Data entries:

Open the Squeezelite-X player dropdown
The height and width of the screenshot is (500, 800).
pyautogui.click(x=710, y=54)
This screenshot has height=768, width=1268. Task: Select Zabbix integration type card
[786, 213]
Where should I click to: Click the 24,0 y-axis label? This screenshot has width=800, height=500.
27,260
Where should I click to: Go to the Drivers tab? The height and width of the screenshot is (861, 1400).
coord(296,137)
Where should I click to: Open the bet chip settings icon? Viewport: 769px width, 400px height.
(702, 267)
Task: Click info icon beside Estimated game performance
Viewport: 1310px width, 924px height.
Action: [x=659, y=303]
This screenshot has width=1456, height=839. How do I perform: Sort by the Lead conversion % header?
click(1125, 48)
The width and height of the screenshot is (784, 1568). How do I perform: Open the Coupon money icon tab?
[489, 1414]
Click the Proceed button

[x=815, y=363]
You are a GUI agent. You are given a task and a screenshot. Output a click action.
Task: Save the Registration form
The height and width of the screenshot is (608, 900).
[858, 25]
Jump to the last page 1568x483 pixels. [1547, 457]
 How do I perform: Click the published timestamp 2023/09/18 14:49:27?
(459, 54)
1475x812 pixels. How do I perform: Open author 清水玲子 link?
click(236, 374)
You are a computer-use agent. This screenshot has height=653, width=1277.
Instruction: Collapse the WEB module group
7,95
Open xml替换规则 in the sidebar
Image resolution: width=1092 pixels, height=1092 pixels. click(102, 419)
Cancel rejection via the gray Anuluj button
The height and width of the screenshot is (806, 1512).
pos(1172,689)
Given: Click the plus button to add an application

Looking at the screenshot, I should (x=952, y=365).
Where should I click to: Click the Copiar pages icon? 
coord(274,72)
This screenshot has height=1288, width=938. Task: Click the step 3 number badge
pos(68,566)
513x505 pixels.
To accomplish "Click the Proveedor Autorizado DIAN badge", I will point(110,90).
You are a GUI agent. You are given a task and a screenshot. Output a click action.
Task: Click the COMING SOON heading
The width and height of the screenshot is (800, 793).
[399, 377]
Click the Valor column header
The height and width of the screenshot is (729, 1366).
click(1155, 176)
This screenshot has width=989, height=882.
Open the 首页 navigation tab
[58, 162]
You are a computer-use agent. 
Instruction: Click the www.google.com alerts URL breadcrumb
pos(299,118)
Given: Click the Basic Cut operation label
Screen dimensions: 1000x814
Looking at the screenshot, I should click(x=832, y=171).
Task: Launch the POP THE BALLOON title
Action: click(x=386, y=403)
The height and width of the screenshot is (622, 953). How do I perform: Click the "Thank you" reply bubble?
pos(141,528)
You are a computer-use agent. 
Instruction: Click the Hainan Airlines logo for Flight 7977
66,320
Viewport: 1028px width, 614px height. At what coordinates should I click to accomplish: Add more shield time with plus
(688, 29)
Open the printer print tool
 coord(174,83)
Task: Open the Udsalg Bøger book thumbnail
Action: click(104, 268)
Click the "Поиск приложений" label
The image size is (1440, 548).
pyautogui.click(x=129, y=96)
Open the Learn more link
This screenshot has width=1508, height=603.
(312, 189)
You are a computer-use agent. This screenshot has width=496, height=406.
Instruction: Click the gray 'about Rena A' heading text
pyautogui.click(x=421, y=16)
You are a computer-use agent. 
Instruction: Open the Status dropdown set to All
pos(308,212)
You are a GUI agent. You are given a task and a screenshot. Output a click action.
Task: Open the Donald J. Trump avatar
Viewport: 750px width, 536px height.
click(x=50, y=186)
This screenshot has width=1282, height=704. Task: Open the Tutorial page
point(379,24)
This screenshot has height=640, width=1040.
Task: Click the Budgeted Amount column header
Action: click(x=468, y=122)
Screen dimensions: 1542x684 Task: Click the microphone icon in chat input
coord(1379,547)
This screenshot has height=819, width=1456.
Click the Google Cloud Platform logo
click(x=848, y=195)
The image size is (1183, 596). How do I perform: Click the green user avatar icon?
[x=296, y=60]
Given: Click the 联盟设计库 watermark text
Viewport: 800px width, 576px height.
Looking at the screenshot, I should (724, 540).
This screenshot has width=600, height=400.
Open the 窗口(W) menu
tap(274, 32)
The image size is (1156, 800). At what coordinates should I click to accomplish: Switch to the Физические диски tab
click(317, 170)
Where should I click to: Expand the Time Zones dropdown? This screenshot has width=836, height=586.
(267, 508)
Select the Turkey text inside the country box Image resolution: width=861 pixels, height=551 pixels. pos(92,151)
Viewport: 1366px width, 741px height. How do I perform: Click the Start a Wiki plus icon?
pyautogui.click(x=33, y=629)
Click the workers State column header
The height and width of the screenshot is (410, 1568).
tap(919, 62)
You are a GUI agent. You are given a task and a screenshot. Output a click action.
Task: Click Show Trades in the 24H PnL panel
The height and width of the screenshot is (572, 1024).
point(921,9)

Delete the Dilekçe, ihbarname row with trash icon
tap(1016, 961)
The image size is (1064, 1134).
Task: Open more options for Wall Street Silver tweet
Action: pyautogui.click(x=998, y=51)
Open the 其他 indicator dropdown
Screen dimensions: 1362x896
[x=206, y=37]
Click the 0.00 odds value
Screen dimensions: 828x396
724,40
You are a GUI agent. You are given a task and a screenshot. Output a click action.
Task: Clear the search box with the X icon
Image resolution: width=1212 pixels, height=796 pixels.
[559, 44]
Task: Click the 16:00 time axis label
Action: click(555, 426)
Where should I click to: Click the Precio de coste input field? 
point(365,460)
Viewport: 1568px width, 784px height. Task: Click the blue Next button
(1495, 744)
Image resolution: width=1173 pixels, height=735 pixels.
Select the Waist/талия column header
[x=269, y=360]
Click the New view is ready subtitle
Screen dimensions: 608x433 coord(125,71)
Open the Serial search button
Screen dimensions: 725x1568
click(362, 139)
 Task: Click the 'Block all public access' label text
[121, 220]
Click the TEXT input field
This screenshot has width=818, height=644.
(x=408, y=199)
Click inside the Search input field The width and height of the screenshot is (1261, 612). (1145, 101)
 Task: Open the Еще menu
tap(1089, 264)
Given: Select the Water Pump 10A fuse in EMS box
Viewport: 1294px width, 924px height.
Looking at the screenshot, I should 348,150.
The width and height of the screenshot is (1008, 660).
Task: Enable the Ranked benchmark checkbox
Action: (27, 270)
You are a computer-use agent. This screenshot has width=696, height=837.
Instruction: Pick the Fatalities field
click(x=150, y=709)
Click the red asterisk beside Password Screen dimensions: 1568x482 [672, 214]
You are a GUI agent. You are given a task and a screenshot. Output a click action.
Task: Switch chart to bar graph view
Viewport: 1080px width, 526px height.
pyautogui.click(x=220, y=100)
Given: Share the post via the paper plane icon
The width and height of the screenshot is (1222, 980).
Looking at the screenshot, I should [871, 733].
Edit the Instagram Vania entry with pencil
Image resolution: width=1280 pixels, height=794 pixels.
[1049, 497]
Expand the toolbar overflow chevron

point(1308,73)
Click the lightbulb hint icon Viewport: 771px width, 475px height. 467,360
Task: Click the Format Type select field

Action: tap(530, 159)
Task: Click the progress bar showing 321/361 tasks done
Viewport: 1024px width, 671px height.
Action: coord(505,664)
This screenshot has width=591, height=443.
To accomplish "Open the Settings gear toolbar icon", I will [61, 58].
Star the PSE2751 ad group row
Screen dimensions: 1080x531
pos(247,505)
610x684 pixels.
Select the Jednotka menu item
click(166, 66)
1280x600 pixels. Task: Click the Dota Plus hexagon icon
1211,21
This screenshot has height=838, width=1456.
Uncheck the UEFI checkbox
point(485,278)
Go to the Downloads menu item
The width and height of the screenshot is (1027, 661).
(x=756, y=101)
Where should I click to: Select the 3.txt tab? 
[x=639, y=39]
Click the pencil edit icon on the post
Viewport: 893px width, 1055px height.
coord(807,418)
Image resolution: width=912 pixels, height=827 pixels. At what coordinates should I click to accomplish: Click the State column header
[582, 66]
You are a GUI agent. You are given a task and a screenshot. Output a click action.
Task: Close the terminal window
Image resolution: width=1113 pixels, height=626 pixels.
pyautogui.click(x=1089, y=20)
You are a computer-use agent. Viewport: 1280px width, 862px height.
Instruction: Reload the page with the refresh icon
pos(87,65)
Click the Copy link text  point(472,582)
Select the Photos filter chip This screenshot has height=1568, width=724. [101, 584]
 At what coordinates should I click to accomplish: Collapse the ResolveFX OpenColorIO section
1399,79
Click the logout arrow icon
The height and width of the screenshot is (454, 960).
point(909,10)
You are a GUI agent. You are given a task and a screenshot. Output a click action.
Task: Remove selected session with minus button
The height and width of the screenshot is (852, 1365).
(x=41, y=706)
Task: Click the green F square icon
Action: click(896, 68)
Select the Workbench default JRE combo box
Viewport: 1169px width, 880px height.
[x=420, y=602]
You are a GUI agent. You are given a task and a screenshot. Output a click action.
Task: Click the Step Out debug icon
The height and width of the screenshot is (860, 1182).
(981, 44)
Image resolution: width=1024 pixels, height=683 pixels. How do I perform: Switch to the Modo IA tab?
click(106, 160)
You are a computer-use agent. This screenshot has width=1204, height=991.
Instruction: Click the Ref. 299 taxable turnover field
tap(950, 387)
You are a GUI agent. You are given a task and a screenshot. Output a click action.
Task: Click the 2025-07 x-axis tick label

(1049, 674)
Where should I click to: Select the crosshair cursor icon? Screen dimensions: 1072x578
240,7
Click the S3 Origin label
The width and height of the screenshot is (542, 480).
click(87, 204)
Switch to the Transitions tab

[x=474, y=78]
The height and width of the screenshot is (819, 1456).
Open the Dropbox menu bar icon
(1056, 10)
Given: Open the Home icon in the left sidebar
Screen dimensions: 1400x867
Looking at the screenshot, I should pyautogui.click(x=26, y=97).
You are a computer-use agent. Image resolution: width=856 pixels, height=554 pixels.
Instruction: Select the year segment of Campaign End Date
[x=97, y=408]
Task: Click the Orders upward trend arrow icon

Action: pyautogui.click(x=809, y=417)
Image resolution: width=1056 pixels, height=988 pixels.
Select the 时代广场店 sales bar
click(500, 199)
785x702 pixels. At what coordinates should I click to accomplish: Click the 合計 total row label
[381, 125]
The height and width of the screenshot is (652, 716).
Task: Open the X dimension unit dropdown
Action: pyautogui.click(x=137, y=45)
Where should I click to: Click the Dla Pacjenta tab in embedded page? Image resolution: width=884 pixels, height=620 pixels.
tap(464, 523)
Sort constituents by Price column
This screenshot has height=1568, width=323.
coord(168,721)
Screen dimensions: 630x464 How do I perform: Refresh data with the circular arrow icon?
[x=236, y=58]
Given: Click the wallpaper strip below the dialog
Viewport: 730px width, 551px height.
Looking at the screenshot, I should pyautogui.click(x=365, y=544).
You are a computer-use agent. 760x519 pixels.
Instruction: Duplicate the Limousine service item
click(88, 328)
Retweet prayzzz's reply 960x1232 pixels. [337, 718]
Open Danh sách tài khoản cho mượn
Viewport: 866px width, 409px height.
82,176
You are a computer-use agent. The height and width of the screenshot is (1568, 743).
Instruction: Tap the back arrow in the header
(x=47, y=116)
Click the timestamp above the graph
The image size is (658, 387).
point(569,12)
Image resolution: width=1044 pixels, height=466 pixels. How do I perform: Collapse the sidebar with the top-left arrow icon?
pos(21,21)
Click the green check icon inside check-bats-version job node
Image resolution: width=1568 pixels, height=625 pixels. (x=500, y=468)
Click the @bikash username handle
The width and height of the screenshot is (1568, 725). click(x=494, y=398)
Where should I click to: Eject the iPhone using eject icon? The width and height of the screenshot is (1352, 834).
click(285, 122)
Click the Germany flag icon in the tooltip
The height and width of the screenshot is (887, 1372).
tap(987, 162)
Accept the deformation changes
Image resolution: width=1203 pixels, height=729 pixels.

» Task item: Find the lines in the entries above where "post" occurs, and copy each of them.

» Result of the task:
Given: Share the post via the paper plane icon
Click the pencil edit icon on the post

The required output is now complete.